Too many teams are still churning out blogs, webinars, and social posts just to stay active.
But activity ≠ outcomes.
If you don’t know what success looks like for each piece, you’re just making noise.
The Two Magic Questions
Five years ago, I started running all of my content through two simple filters. Today, they’re more important than ever:
What do they get? What does your audience walk away with?
Information?
A process?
Inspiration?
Confidence to solve their problem?
What do we want? What do we want to happen after they consume it?
Build trust?
Earn a demo?
Reduce churn?
Strengthen customer relationships?
If your content can’t clearly answer both, it’s not purposeful marketing. It’s just hoping that something sticks to the wall.
The Trap of One-Sided Content
All for the audience, none for you: The “Ultimate Guide” that gets shared widely but never ties back to your product.

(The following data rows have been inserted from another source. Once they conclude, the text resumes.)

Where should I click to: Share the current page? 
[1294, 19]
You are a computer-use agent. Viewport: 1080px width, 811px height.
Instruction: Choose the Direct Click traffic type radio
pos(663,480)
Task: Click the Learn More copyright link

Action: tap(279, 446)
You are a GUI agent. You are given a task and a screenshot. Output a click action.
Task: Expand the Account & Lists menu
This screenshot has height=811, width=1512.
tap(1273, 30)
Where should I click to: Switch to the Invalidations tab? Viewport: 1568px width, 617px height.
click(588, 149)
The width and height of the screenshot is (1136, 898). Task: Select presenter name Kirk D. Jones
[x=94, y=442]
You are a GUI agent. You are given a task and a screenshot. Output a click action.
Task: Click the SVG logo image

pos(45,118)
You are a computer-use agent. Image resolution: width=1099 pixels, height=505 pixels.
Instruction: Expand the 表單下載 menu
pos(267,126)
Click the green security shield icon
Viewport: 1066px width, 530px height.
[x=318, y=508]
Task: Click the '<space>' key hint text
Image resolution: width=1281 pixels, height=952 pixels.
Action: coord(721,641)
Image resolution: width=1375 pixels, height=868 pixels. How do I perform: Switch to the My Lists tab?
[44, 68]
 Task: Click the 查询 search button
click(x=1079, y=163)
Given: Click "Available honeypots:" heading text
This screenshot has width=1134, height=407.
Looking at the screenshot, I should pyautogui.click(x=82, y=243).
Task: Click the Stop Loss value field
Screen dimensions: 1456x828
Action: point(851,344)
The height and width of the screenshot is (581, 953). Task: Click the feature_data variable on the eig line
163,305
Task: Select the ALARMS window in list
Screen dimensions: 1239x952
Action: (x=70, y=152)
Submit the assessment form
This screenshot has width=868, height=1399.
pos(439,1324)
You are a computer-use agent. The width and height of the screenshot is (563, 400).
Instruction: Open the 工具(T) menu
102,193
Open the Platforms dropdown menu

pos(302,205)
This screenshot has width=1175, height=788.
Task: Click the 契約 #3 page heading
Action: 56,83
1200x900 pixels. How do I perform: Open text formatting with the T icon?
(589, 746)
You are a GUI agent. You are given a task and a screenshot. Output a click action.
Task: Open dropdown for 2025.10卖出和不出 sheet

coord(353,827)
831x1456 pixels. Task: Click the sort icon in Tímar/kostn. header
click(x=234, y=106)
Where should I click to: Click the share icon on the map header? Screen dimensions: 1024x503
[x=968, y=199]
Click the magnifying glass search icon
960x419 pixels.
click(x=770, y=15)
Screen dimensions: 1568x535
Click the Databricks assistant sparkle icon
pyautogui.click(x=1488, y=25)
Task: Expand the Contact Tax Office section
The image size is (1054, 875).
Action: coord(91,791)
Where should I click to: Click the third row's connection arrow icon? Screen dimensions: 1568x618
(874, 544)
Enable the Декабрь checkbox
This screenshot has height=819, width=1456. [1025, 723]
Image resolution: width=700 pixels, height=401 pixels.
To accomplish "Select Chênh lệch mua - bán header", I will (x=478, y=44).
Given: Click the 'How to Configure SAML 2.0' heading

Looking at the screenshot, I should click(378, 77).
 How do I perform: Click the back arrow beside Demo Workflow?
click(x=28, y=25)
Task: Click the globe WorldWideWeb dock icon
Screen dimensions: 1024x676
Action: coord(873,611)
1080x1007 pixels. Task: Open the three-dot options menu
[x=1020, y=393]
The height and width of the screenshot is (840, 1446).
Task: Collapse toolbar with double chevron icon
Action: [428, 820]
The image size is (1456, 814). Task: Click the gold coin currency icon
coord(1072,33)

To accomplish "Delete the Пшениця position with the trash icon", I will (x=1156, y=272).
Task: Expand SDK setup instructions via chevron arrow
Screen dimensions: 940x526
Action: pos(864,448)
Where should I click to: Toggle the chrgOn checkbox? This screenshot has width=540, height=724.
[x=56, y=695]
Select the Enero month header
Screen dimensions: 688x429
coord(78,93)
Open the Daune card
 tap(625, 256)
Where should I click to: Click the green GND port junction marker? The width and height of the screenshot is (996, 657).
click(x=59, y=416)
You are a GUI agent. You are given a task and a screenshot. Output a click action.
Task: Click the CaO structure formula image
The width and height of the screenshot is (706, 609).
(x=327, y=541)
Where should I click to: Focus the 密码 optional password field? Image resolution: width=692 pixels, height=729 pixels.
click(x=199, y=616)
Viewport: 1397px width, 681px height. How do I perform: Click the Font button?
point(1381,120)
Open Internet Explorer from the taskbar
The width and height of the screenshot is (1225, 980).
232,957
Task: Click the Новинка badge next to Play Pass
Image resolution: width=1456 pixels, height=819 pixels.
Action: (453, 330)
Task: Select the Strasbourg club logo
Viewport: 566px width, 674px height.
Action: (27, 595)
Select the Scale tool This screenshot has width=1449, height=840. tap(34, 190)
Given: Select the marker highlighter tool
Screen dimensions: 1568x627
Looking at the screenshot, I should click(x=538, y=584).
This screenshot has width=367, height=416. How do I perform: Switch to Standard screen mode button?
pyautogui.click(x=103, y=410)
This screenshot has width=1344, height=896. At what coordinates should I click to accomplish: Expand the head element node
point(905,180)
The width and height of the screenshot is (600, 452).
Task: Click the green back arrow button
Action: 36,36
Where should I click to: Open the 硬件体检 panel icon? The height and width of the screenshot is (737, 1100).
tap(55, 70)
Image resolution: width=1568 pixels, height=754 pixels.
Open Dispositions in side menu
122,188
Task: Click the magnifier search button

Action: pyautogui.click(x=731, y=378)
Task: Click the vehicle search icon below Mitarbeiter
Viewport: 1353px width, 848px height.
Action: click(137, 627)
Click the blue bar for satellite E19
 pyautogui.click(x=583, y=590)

All for you, none for the audience: The “We, we, we” press release that nobody cares about.
The sweet spot is both.
Like a case study: your audience learns how to solve a problem, and you earn credibility by showing how your product made it possible.
The Challenge
Look at your last five pieces of content. For each one, can you answer:
What did the audience get?
What did we want as a business?
If you can’t answer both, you’re not marketing. You’re just dreaming.
The era of random acts of marketing is over. The future belongs to purpose-driven publishing, content that creates value for your audience and moves your business forward.
So ask the two questions. Every time.